Omg I can't believe I typed that.


----------



## mwiacek10 (Nov 8, 2010)

Gunny:

Gun
Gunny-gunner
Fluffly (only because the pet psychic told me he doesn't like it!)


----------



## n2gsds (Apr 16, 2011)

So glad I'm not the only one that does this! Sometimes I doubt my sanity!

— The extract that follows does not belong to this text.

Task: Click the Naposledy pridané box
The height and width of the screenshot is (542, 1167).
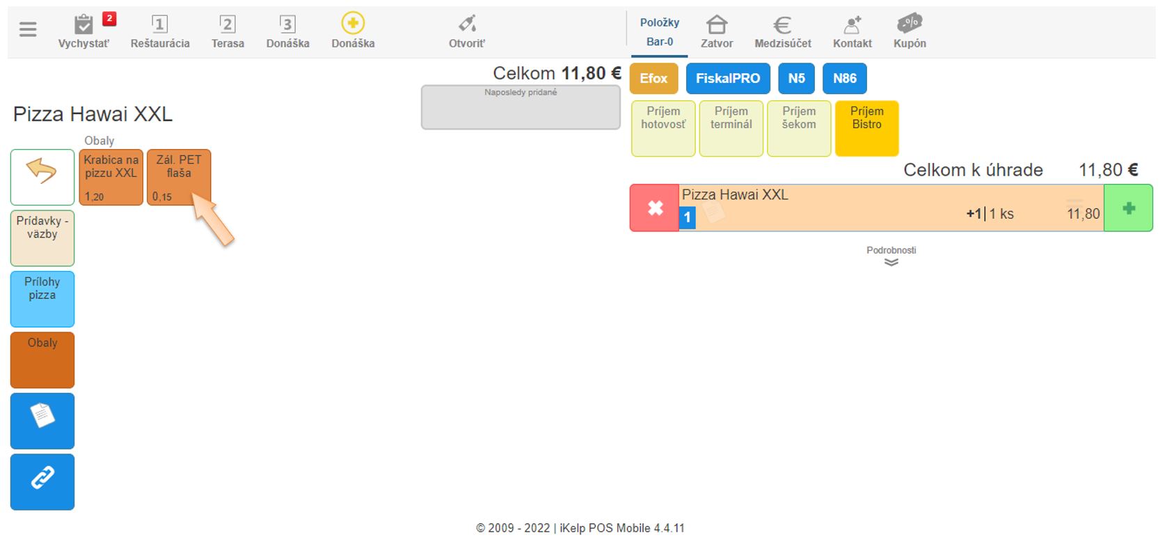Action: 520,108
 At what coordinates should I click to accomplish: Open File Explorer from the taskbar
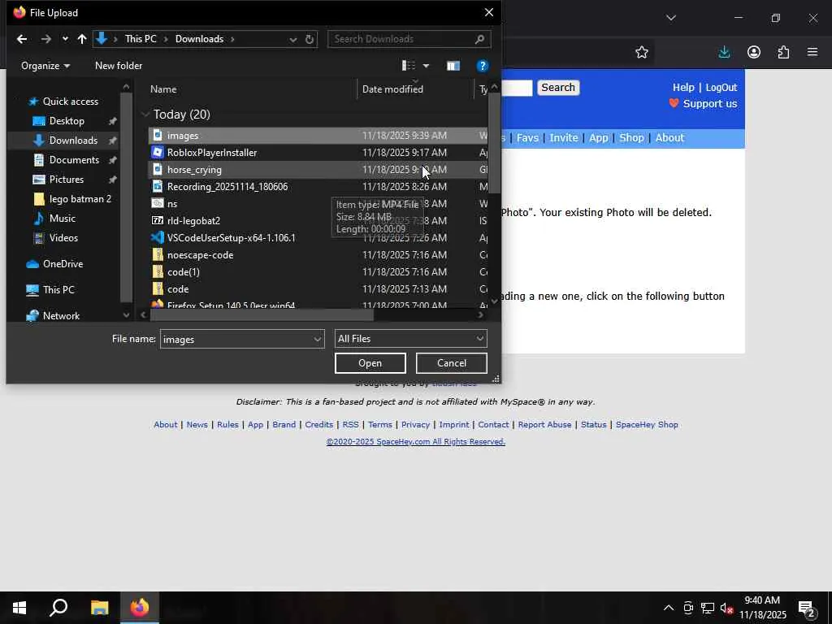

Jenny, Jen-Jen, Stinky Butt(spoiled rotten but also has been known to indulge in eating her poop!), Missy girl, Jenny girl and others that I can't mention when I get upset!


----------



## Bikecafe (Jun 11, 2011)

Vader:
S**t head
Nasty dog or boy
Crazy dog
Little boy
Vay/vayvay

He is still a pup and gets called the nasty names a bit.


----------



## Judahsmom (Mar 2, 2011)

*How many names does your dog have*

Judah:

dudah
zippity dudah
lambies

I've called him lambies from the start because being a white gsd, and because he is so loving. I'd tell him he is more like a lambie than a doggie. The other 2 nicknames I think just rolled off the tongue.


----------



## GeorgiaJason (Jan 16, 2011)

Karma: Fat boy, Fatty, Eeore, Bubba, Bub, S*&$ head, Ox, Big Ox
Georgia: Turd, Grump, Missy, Lil Princess, Stupid, Stubborn B#$%^, Momma Bear


----------



## brembo (Jun 30, 2009)

The forum censor would break if I posted all his names.


----------



## Stella's Mom (Mar 8, 2011)

Stella

Stella Bella
Baby Girl
Yittle Baby


----------



## GSDGunner (Feb 22, 2011)

Gunner has a few as well that I can't say in public. Those names come out when he's being his bad self. 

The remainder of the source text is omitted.